Why does dose form matter for astaxanthin bioavailability?
Astaxanthin is highly lipophilic and practically insoluble in water. When delivered in a standard hard capsule with a dry powder fill, it cannot dissolve in the aqueous intestinal environment and is poorly absorbed. An oil-based softgel places the active in a lipid vehicle that disperses in the GI tract, enabling micellar solubilisation and enterocyte uptake. Emulsified and liposomal formats show further improvements in absorption relative to standard softgels in comparative bioavailability studies.
Can I formulate collagen peptides and hyaluronic acid together in a capsule?

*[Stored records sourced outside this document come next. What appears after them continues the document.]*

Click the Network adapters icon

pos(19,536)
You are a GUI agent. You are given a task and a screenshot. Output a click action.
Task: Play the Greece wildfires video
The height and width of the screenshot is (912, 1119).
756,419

Yes, but dose constraints apply. A standard two-piece capsule holds approximately 500 to 700 mg of powder fill. At therapeutic doses, collagen peptides require 2.5 to 10 g per serving, which cannot be delivered in a single capsule. A practical solution is to provide collagen as a sachet powder and include HA, vitamin C, and zinc as capsule companions in the same daily regimen. Alternatively, a gummy or ready-to-drink format can consolidate lower-dose collagen (1 to 3 g) with HA and vitamins in a single consumer-friendly serving.

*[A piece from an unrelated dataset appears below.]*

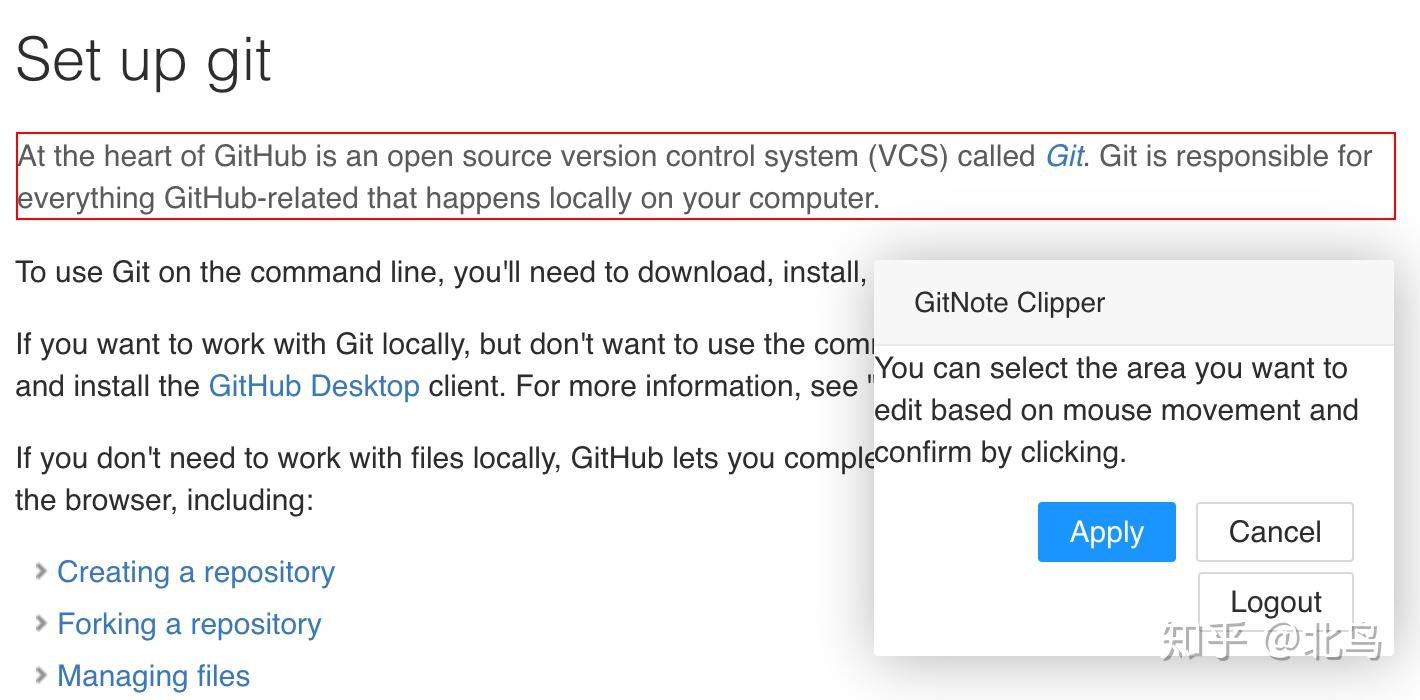Select the Set up git heading
The width and height of the screenshot is (1420, 700).
(x=143, y=60)
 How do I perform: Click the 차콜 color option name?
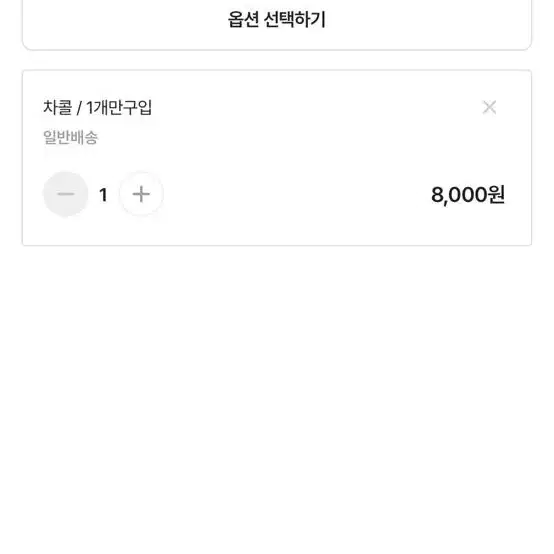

What EFSA claims can I use for a skin supplement in the EU?
EFSA authorised claims directly relevant to skin supplements include: vitamin C "contributes to normal collagen formation for the normal function of skin" (12 mg/day threshold); zinc "contributes to the maintenance of normal skin" and "contributes to the maintenance of normal hair and nails"; biotin "contributes to the maintenance of normal skin" and "contributes to the maintenance of normal hair." No direct beauty claims for collagen or hyaluronic acid have been authorised by EFSA. Claims must use the exact approved wording and the product must meet the minimum intake threshold for the relevant nutrient.

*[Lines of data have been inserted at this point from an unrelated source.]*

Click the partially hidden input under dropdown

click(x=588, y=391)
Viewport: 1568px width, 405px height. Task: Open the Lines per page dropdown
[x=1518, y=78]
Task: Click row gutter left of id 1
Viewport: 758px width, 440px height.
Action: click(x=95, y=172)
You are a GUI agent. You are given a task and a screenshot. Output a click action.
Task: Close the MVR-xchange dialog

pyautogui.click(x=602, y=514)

What is the gut-skin axis and how does it apply to skin supplement formulation?
The gut-skin axis refers to the bidirectional communication between the intestinal microbiome and skin physiology, mediated through immune, hormonal, and metabolic pathways. It has direct formulation implications: the absorption of oral hyaluronic acid is gut microbiota-dependent, with Bacteroides species being responsible for depolymerising HA into absorbable oligosaccharides. Co-formulating HA with targeted probiotic strains (such as Bifidobacterium longum) has shown a 30% increase in HA intestinal absorption in vitro. Probiotic supplementation also shows efficacy in inflammatory skin conditions through gut-mediated systemic inflammation modulation.
What is the minimum viable active stack for a skin supplement with compliant EU marketing?
The minimum stack that allows compliant EU skin health claims while incorporating the most evidenced actives is: vitamin C at a dose meeting the 12 mg/day EFSA threshold (for the collagen formation claim), zinc at a dose meeting EU labelling thresholds (for normal skin and hair maintenance), and biotin at a dose meeting EU thresholds (for normal skin and hair). Collagen peptides and hyaluronic acid can be included as featured ingredients without a claim, or positioned under article 13.1 on-hold botanical provisions where applicable. This structure satisfies both the regulatory requirement and the consumer expectation of clinically grounded positioning.